BEGIN
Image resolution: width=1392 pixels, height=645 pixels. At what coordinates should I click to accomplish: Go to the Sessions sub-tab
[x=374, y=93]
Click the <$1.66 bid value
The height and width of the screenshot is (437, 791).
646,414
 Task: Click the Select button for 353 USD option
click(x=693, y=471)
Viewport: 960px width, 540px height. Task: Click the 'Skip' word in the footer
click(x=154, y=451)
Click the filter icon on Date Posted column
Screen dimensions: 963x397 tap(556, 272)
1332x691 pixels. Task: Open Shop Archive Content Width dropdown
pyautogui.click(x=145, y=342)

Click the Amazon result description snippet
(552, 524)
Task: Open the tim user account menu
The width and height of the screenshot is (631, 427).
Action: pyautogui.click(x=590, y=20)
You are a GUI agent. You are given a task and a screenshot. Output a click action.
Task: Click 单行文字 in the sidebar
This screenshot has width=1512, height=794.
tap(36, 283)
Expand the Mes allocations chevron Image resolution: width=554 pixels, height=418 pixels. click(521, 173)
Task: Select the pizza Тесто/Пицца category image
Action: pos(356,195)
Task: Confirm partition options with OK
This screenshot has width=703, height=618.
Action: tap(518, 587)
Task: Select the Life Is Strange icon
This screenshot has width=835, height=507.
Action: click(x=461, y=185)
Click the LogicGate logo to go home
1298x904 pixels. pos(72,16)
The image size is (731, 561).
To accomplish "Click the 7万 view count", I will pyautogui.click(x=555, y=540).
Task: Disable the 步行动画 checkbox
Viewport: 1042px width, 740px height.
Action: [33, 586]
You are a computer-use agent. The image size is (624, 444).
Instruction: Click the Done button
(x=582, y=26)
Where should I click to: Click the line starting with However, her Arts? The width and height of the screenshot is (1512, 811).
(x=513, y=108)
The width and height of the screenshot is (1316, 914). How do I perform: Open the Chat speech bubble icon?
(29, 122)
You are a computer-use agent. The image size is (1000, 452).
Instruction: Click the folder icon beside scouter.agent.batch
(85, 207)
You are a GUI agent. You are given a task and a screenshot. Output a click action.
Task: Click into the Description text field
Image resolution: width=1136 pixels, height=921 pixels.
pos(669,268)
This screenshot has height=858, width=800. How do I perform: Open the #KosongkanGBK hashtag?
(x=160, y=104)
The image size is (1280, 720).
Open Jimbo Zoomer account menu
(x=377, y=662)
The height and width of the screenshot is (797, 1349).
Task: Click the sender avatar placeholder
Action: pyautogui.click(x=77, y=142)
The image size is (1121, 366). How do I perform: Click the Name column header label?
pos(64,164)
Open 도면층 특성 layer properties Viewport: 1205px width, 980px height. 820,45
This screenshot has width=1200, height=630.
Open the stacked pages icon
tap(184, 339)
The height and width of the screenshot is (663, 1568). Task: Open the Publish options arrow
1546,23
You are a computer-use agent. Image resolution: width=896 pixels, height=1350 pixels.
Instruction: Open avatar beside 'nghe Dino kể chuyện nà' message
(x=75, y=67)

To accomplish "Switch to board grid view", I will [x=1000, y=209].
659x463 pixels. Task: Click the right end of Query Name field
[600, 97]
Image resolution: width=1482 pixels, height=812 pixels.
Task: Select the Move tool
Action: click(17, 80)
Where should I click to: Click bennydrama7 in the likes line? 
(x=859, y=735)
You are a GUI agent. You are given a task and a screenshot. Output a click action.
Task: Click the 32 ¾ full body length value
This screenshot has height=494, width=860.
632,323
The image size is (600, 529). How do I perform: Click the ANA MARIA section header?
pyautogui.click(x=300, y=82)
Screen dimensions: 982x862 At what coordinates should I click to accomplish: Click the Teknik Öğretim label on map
END
PROBLEM REQUIREMENTS –
For each record above, output it exactly as written.

SOLVED PROBLEM –
Image resolution: width=1392 pixels, height=645 pixels. At what coordinates should I click to accomplish: Go to the Sessions sub-tab
[x=374, y=93]
Click the <$1.66 bid value
The height and width of the screenshot is (437, 791).
646,414
 Task: Click the Select button for 353 USD option
click(x=693, y=471)
Viewport: 960px width, 540px height. Task: Click the 'Skip' word in the footer
click(x=154, y=451)
Click the filter icon on Date Posted column
Screen dimensions: 963x397 tap(556, 272)
1332x691 pixels. Task: Open Shop Archive Content Width dropdown
pyautogui.click(x=145, y=342)

Click the Amazon result description snippet
(552, 524)
Task: Open the tim user account menu
The width and height of the screenshot is (631, 427).
Action: pyautogui.click(x=590, y=20)
You are a GUI agent. You are given a task and a screenshot. Output a click action.
Task: Click 单行文字 in the sidebar
This screenshot has width=1512, height=794.
tap(36, 283)
Expand the Mes allocations chevron Image resolution: width=554 pixels, height=418 pixels. click(521, 173)
Task: Select the pizza Тесто/Пицца category image
Action: pos(356,195)
Task: Confirm partition options with OK
This screenshot has width=703, height=618.
Action: tap(518, 587)
Task: Select the Life Is Strange icon
This screenshot has width=835, height=507.
Action: click(x=461, y=185)
Click the LogicGate logo to go home
1298x904 pixels. pos(72,16)
The image size is (731, 561).
To accomplish "Click the 7万 view count", I will pyautogui.click(x=555, y=540).
Task: Disable the 步行动画 checkbox
Viewport: 1042px width, 740px height.
Action: [33, 586]
You are a computer-use agent. The image size is (624, 444).
Instruction: Click the Done button
(x=582, y=26)
Where should I click to: Click the line starting with However, her Arts? The width and height of the screenshot is (1512, 811).
(x=513, y=108)
The width and height of the screenshot is (1316, 914). How do I perform: Open the Chat speech bubble icon?
(29, 122)
You are a computer-use agent. The image size is (1000, 452).
Instruction: Click the folder icon beside scouter.agent.batch
(85, 207)
You are a GUI agent. You are given a task and a screenshot. Output a click action.
Task: Click into the Description text field
Image resolution: width=1136 pixels, height=921 pixels.
pos(669,268)
This screenshot has height=858, width=800. How do I perform: Open the #KosongkanGBK hashtag?
(x=160, y=104)
The image size is (1280, 720).
Open Jimbo Zoomer account menu
(x=377, y=662)
The height and width of the screenshot is (797, 1349).
Task: Click the sender avatar placeholder
Action: pyautogui.click(x=77, y=142)
The image size is (1121, 366). How do I perform: Click the Name column header label?
pos(64,164)
Open 도면층 특성 layer properties Viewport: 1205px width, 980px height. 820,45
This screenshot has width=1200, height=630.
Open the stacked pages icon
tap(184, 339)
The height and width of the screenshot is (663, 1568). Task: Open the Publish options arrow
1546,23
You are a computer-use agent. Image resolution: width=896 pixels, height=1350 pixels.
Instruction: Open avatar beside 'nghe Dino kể chuyện nà' message
(x=75, y=67)

To accomplish "Switch to board grid view", I will [x=1000, y=209].
659x463 pixels. Task: Click the right end of Query Name field
[600, 97]
Image resolution: width=1482 pixels, height=812 pixels.
Task: Select the Move tool
Action: click(17, 80)
Where should I click to: Click bennydrama7 in the likes line? 
(x=859, y=735)
You are a GUI agent. You are given a task and a screenshot. Output a click action.
Task: Click the 32 ¾ full body length value
This screenshot has height=494, width=860.
632,323
The image size is (600, 529). How do I perform: Click the ANA MARIA section header?
pyautogui.click(x=300, y=82)
Screen dimensions: 982x862 At what coordinates should I click to accomplish: Click the Teknik Öğretim label on map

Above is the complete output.